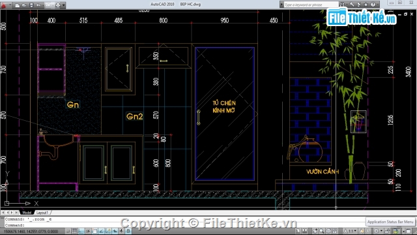Click the Application Status Bar Menu button
This screenshot has width=417, height=235.
click(390, 222)
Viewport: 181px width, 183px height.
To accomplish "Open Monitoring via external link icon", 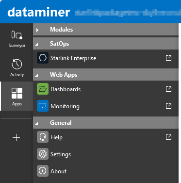I will pos(168,106).
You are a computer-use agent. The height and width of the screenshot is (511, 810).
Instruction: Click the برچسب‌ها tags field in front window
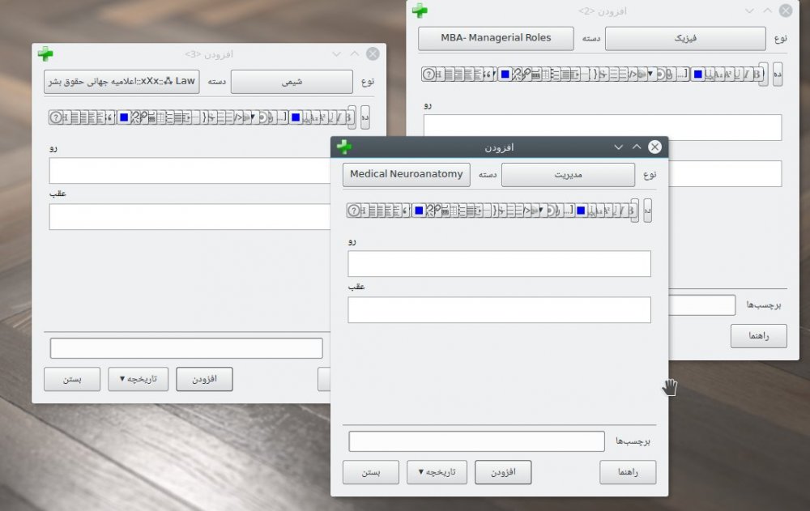476,441
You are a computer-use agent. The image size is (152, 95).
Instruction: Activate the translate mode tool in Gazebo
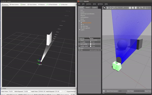[x=108, y=8]
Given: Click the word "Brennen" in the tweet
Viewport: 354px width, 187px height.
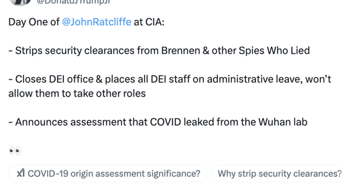Looking at the screenshot, I should (180, 50).
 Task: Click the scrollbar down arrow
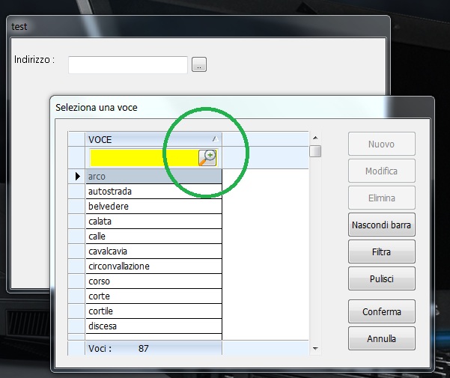(315, 349)
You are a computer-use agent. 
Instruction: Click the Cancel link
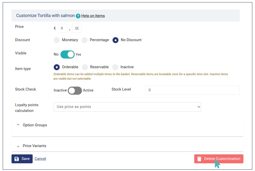click(40, 159)
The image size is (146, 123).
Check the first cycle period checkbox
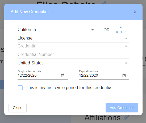click(20, 88)
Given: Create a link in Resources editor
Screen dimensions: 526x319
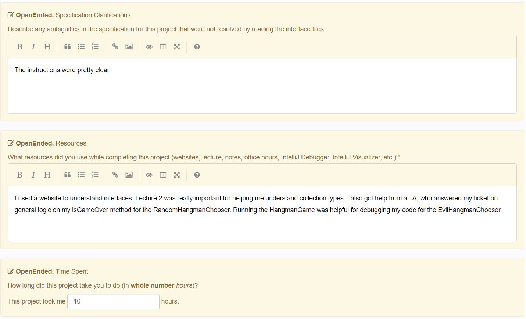Looking at the screenshot, I should tap(115, 175).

☆ ☆ ☆ ☆

## Description of the task
Wherever a line of the data holds "computer", copy that line.

## Response area
You are a computer-use agent. The height and width of the screenshot is (511, 810).
You are a computer-use agent. The image size is (152, 95).
You are a computer-use agent. 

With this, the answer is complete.